Expressions of Masculinity
Masculinity is expressed geographically in terms of the experience such as the rite of passage to adulthood through which a man can prove that he is masculine. For example, Monsutti (2007) points to the reason young male Hazaras migrate to Iran. He states that they do this as a crucial stage in their life cycle, which is to achieve a given idea of their own autonomy. In Iran, they assume male roles, such as working in the farm, while the women cook and take care of the farmyard animals. The male roles define the masculinity of men.
Sociocultural and political influences
Masculinity is also expressed in terms of political and cultural importance, especially the way masculinities are enacted through every day practices. Gokariksel and Secor (2007) state that culturally and politically, men in Istanbul, especially in Konya, are generally socially conservative. They live in a city where women are fully covered in carsaf and are required by religious laws to take up female roles. Thus, the masculinity of men is defined by the practice of carrying out the gender roles for male and female, such as men going to the mosque.

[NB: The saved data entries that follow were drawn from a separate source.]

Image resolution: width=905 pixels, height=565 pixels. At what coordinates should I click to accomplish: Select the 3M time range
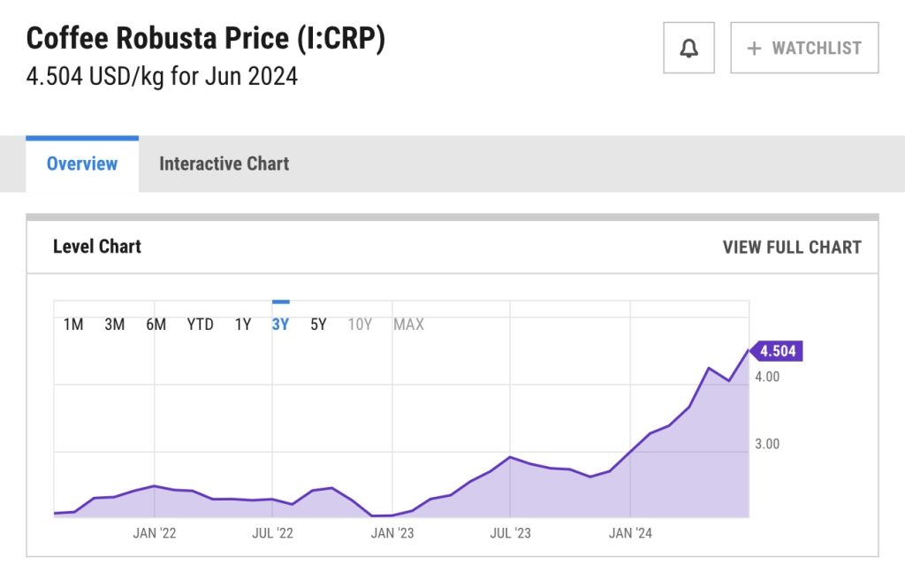pos(115,324)
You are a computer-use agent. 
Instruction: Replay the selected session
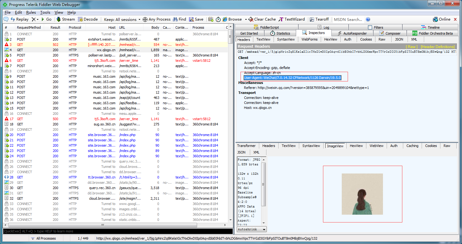[19, 19]
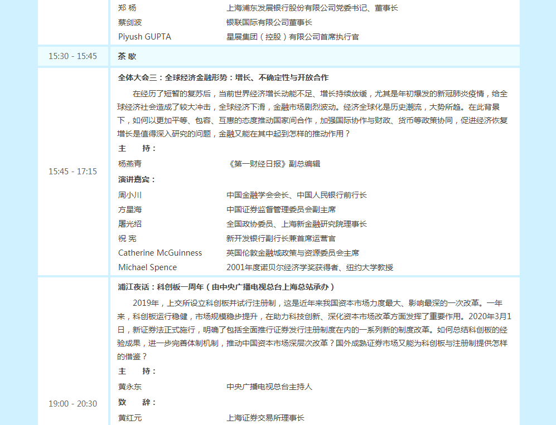Select the name 蔡剑波
Viewport: 556px width, 425px height.
(x=130, y=23)
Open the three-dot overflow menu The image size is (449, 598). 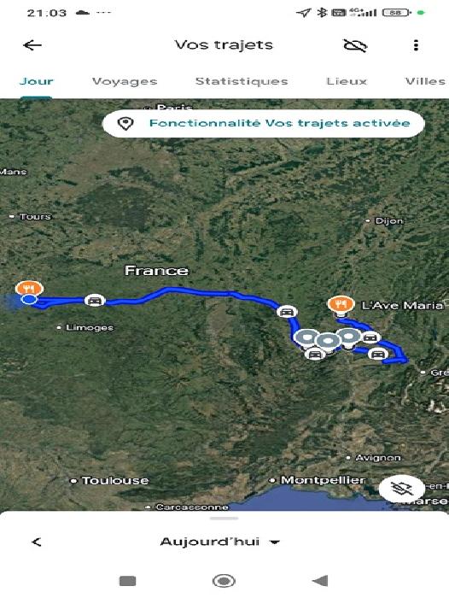tap(416, 45)
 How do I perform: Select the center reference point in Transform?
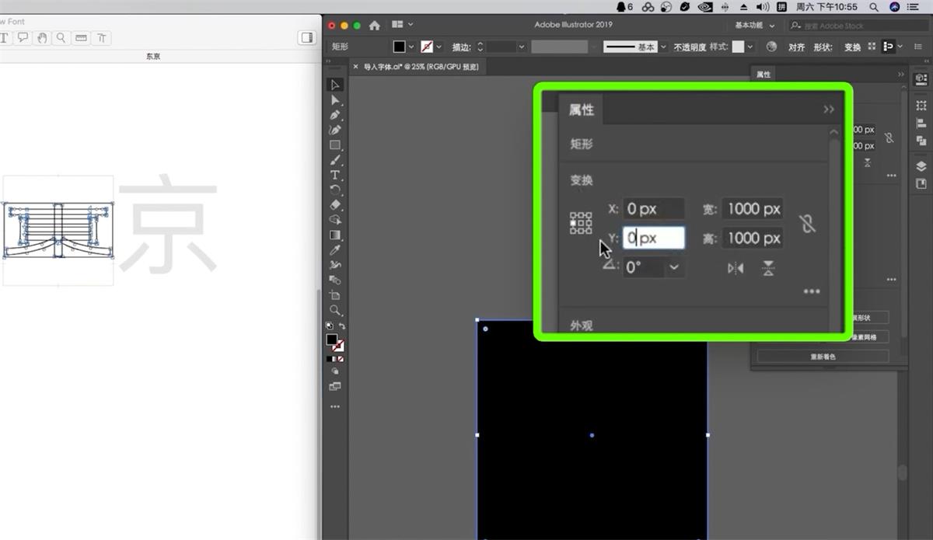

The Islamic religion in Turkey shows how masculinity is expressed. In particular, Gokariksel and Secor (2007) observe that it is based on the Islamic knowledge; that is, how the Hadith and the Koran might be read and interpreted. In a study they carried in Turkey to find the role of religion in the public life of people, they focused on four groups consisting of 10 men aged between 18 and 35 years. The results showed that most men demonstrated high levels of Islamic practices, including mosque attendance and practicing namaz, which define masculinity.
It is obvious that feminism in the Middle East has been the focus especially the way women dress and behave, such as wearing carsaf and taking care of farmyard animals. On the other hand, the masculinity of men has received less attention. However, masculinity can be defined based on geography, sociocultural and political influences, and Islamic religion. For example, it can be defined according to where people migrate. For instance, young male Hazaras who migrate to Iran do so to achieve their own autonomy as men.
- Fisher, J., & Shay, A. (2009).When men dance: Choreographing masculinities across borders. New York, NY: Oxford University Press.
- Gokariksel, B., & Secor, A. (2007).Devout Muslim masculinities: the moral geographies and everyday practices of being men in Turkey. Gender, Place & Culture, 24(3), 381-402.
- Monsutti, A. (2007).Migration as a rite of passage: Young Afghans building masculinity and adulthood in Iran. Iranian Studies, 40(2), 167-185.